We recognize that a fair reading of the summons shows that Officer Flores charged Amin with violating both Code § 18.2–308 and Ordinance 22–2. However, the trial court expressly wrote in its conviction order that Amin was charged with and was guilty of violating “Henrico County Ordinance 22–2 incorporating Virginia Code Section 18.2–308.” Therefore, we are not persuaded by the County's argument that “the addition of '22–2' is purely erroneous to the face of the warrant, but does nothing to change the nature of what [Amin] was charged with.” We recognize, rather, that “[a] court speaks through its orders, and we presume that these orders accurately reflect what transpired.” Howerton v. Commonwealth, 36 Va.App. 205, 212, 548 S.E.2d 914, 917 (2001). “Because a ‘circuit court speaks only through its orders,’ we look to the sentencing order ... to discern its holding.” Pilson v. Commonwealth, 52 Va.App. 442, 444, 663 S.E.2d 562, 563 (2008) (quoting Roe v. Commonwealth, 271 Va. 453, 458, 628 S.E.2d 526, 529 (2006)). On the record before us, Amin was only convicted of violating “Henrico County Ordinance 22–2 incorporating Virginia Code Section 18.2–308”—he was not convicted of violating a provision of the Virginia Code.
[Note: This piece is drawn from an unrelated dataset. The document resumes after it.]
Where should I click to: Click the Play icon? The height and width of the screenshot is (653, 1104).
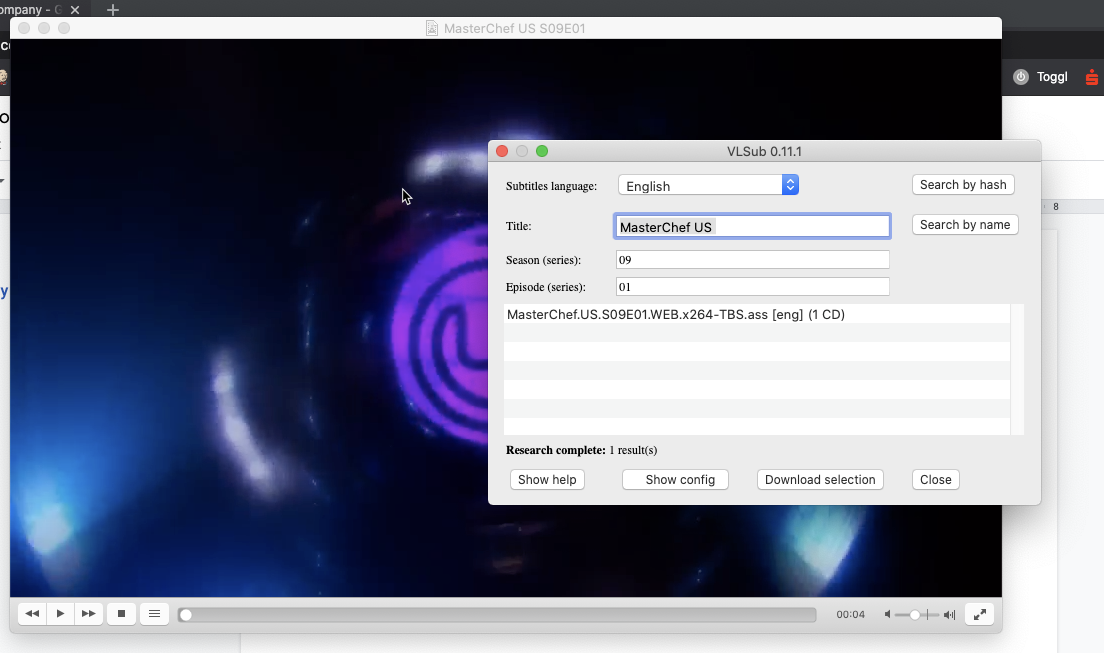60,613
Because Ordinance 22–2 did not, and legally could not, incorporate Code § 18.2–308, the trial court convicted Amin of violating a county ordinance that could not punish the conduct alleged in the final order. Therefore, a violation of “Ordinance 22–2 incorporating Code § 18.2–308” was a legally insufficient basis for a criminal conviction. See Mitchell v. Cnty. of Hanover, 1 Va.App. 486, 489–90, 340 S.E.2d 173, 175 (1986) (where the Virginia Code section was not yet incorporated into the County Code at the time of appellant's arrest, the County Code section listed on the warrant did not state an offense, rendering the conviction pursuant to the County Code section invalid).
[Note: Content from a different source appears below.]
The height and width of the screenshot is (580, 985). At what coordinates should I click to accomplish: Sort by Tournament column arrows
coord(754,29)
An order is void ab initio, “meaning it was without effect from the moment it came into existence,” “ ‘if the character of the order is such that the court had no power to render it.’ ” Kelley v. Stamos, 285 Va. 68, 75, 737 S.E.2d 218, 221–22 (2013) (quoting Singh v. Mooney, 261 Va. 48, 52, 541 S.E.2d 549, 551 (2001)). In Rawls v. Commonwealth, 278 Va. 213, 683 S.E.2d 544 (2009), the Supreme Court held a sentence imposed in excess of statutory limitations to be void ab initio because “ ‘the character of the judgment was not such as the court had the power to render.’ ” Id. at 221, 683 S.E.2d at 549 (quoting Anthony v. Kasey, 83 Va. 338, 340, 5 S.E. 176, 177 (1887)). “To restate the obvious: the Constitution of Virginia authorized the General Assembly to confer power upon the circuit courts. The General Assembly prescribed the applicable punishments for criminal offenses. The punishment imposed in Rawls exceeded the power granted to the circuit court.” Kelley, 285 Va. at 76, 737 S.E.2d at 222.
Here, Ordinance 22–2 did not incorporate Code § 18.2–308, nor has the General Assembly authorized the County to do so. Therefore, the trial court did not have the power to convict Amin of “Henrico County Ordinance 22–2 incorporating Virginia Code Section 18.2–308,” an offense that did not exist. We therefore hold that the conviction order was void ab initio because the trial court “exerted its power in a way not warranted by the law.” Anthony, 83 Va. at 341, 5 S.E. at 178.
Because we hold that Amin's conviction was void ab initio, we need not address his second assignment of error alleging that the trial court erred in denying his motion to suppress.
Reversed and dismissed.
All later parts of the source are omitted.